Gero is hiring!
We're seeking a Statistical Geneticist, Computational Biologist, or Bioinformatics Scientist with expertise in deep learning applications for variant annotation and functional genomics. You'll advance our target discovery platform by working with AI models, multi-omics data, and large-scale population genetics datasets to identify therapeutic targets and speed up drug discovery. Key tasks include processing genetics (GWAS/PheWAS), building reliable pipelines; implementing state-of-the-art methods; and developing production-ready code.
The ideal candidate has strong computational genomics skills and a passion for translating biological data
into drug development insights.
Key Responsibilities:
• Data management & preprocessing: Handle tabular data, genetics data (plink format), GWAS sumstats, molQTL.
• Statistical Genetics: Conduct WGS/WES common and rare variant association studies, followed by post-GWAS integration using colocalization, mendelian randomization, and multi-omics (transcriptomics/proteomics) analysis.
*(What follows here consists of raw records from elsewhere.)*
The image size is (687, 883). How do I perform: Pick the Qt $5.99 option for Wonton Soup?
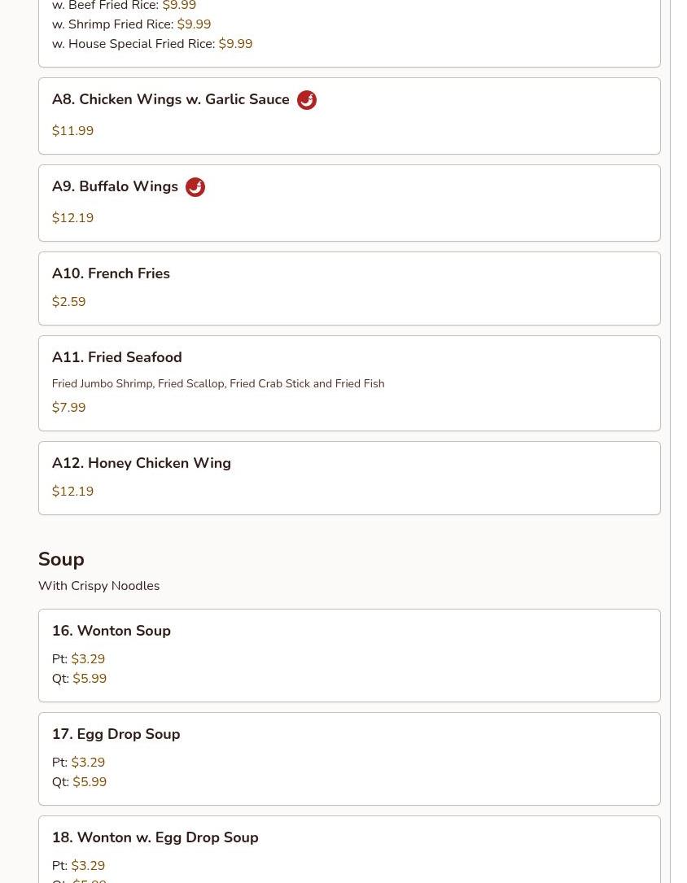(x=80, y=679)
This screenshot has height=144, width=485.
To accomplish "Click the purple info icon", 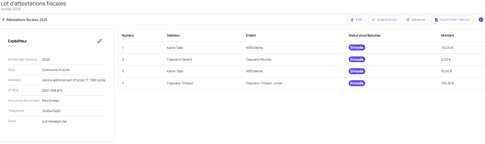I will click(x=481, y=20).
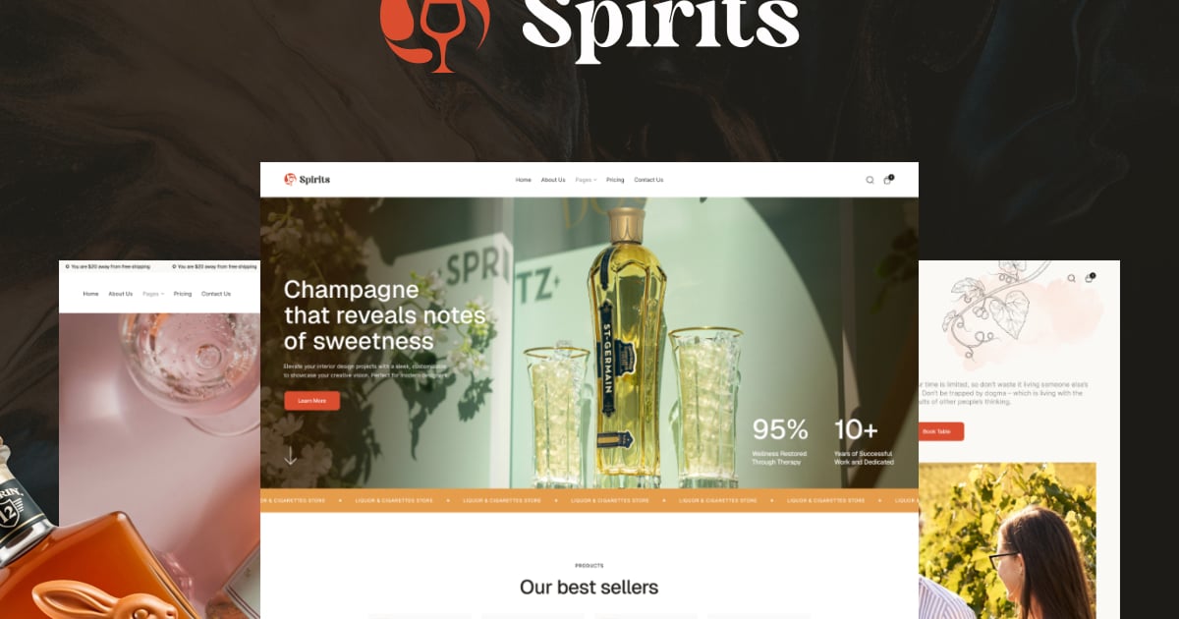Click the Our best sellers heading
The width and height of the screenshot is (1179, 619).
589,588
• Machine Learning: Implement classical ML and deep learning solutions for functional genomics.
• Pipeline development & maintenance: Design, build, and maintain automated analysis pipelines for association studies, ensure code quality.
Education: MSc/PhD in Statistical Genetics, Bioinformatics, Biostatistics, Computer Science, or related quantitative field.
Experience:
• 3 years (MSc) with relevant experience (or relevant doctoral research for PhD).
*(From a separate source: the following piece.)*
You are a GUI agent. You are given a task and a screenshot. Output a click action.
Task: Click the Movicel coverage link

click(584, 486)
• Demonstrated hands-on experience analyzing large-scale datasets with statistical
inference and machine learning.
• Relevant publications in top-tier journals.
Technical Skills:
• Advanced Proficiency in Python and R.
• Proficient in a Unix/Linux command-line environment.
• Practical experience with population genetics, GWAS and post-GWAS methods.
• HPC or cloud computing experience is necessary.
• Experience in training deep neural networks is a plus.
Personal Attributes: A proactive problem-solver who thrives in fast-paced, autonomous environments and is eager to master evolving technologies.
What We Offer:
• Competitive Compensation: Salary packages aligned with industry standards.
• Remote-First: globally remote with flexible hours.
• High-Trust Culture: minimal-bureaucracy environment with complete ownership.
• Immediate Impact: Your contributions will drive our core therapeutic discovery engine from day one.
• Publication Opportunities: Active support for publishing.
How to Apply:
Interested candidates should submit a CV detailing their relevant experience, specific skills related to the requirements above, and suitability for the role to dreamjob biojan26@gero.ai.
About Us:
In
GERO.AI (
@hacking_aging), our mission is to decelerate human aging and develop innovative therapies for chronic conditions. We utilize physics-based foundational models trained on longitudinal data (e.g. UK Biobank). By extracting continuous biological latents (metabolic, immune, and biological age), we model health resilience and functional units far beyond the limitations of ICD-10 codes. Our genetics-driven causal AI pipeline integrates human genetics with multi-omics data to identify novel treatments and accelerate drug discovery.